Вот так и получилось, что, когда Кая подвели к арочному выходу на арену, он был так зол, что готов был немедленно пристукнуть если не Мастера Ара, то того несчастного, что назначил ему в противники жребий, — причем голыми руками. Молота, однако, поблизости не оказалось. Вместо него гладиатор увидел Яру и наголо бритого церруканца в коже: с помощью точильного бруска бритоголовый наводил последний блеск на здоровенный меч. «Мастер по оружию, — догадался Кай, — а клинок наверняка Молотов».
Он немного удивился, отчего Яра послал за ним так рано: ведь предыдущий бой еще не закончился. Доктор, казалось, не обращал никакого внимания на новобранца, торчавшего в центре прохода между двумя копьеносцами. Кай решил воспользоваться моментом, чтобы осмотреться: «Горькие мысли о шутке волшебника не помогут мне выиграть предстоящую схватку!»
В проеме арки открывался отличный вид на кипящий в центре арены бой. Смальта, молодой «ловец» Танцующей школы, из последних сил отражал атаки «димахера», вооруженного двумя прямыми клинками и носящего знак полумесяца — эмблему Лунной школы. Сеть «ловца» была втоптана в песок, его бедро кровоточило, обнаженный торс блестел от пота. Мечи димахера вязали мерцающую паутину в воздухе перед его лицом. Вот один клинок вырвался вперед, как жало, и мгновенно перерубил рукоять трезубца, которым был вооружен Смальта. Бросив бесполезный обломок, юноша в последний момент увернулся от нового выпада противника, но раненая нога подвела его, и он упал. Димахер, торжествуя, опустил скрещенные клинки, но ловец ловко перекатился в сторону. Одним прыжком он вскочил на ноги и бросился бежать, припадая на раненую ногу и кривясь от боли.

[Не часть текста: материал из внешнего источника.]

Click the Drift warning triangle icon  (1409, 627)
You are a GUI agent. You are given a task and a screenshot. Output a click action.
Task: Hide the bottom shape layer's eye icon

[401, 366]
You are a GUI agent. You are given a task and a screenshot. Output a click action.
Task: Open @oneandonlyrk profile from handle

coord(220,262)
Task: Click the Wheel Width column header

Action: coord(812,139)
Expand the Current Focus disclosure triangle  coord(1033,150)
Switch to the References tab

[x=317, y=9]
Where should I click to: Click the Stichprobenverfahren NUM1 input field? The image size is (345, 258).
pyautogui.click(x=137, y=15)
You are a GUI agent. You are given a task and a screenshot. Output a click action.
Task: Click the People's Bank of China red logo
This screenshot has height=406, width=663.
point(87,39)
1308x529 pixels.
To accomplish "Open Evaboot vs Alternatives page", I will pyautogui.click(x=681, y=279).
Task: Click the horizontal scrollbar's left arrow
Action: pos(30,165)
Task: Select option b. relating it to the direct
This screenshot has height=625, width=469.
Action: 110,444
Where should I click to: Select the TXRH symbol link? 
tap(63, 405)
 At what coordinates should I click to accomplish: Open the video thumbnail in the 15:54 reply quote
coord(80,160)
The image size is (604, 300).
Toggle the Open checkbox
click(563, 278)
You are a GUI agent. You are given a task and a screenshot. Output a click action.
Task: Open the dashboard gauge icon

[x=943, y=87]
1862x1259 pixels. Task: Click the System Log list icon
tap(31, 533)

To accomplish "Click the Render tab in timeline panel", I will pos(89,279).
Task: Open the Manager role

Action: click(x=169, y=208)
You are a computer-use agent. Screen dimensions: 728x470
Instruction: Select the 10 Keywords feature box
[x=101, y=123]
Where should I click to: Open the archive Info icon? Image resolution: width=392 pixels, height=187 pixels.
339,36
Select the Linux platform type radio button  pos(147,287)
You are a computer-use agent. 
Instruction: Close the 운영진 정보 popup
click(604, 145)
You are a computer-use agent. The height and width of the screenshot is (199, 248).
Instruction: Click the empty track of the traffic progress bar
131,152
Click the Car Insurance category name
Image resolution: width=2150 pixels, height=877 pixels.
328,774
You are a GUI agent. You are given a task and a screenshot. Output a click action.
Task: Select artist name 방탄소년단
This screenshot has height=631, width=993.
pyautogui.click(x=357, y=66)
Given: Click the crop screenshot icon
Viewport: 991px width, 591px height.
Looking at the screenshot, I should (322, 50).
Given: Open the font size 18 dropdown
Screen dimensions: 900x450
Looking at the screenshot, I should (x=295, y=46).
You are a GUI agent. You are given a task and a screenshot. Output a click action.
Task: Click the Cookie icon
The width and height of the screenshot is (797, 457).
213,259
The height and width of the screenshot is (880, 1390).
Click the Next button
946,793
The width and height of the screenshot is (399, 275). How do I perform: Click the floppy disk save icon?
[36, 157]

Разочарованный вопль трибун преследовал бегущего, но тот ушел недалеко. Хранители круга в одинаковых красных масках уже были наготове. Бич с шипением опустился на плечи Смальты, повалив его на колени. Пламя факела опалило белокурые волосы ловца и заставило его подняться. Роняя капли крови, он развернулся и сделал несколько медленных шагов навстречу противнику. Клинки взлетели в последний раз, сверкнув на солнце. Они одновременно вонзились в грудь Смальты, так что окровавленные острия вышли из его спины. Тело юноши дернулось, будто пытаясь освободиться, и обмякло. Димахер выдернул мечи из трупа и высоко поднял их над головой в победном жесте. Дождь алых капель оросил его шлем и поднятое к трибунам лицо.
Одобрительный рев публики еще летел к выцветшему небу, а к телу побежденного уже подбирались фигуры в черных плащах с белыми масками вместо лиц — служители Дестис, богини смерти. Один из них грубо ткнул труп раскаленным добела железным прутом. Кай уловил тошнотворный запах паленой плоти и содрогнулся при воспоминании о воспитательных инструментах Мастера Ара. Но Смальта уже ничего не чувствовал. В этом и должны были убедиться служители Дестис: трудно разыгрывать мертвеца, когда в тебя тыкают раскаленным железом.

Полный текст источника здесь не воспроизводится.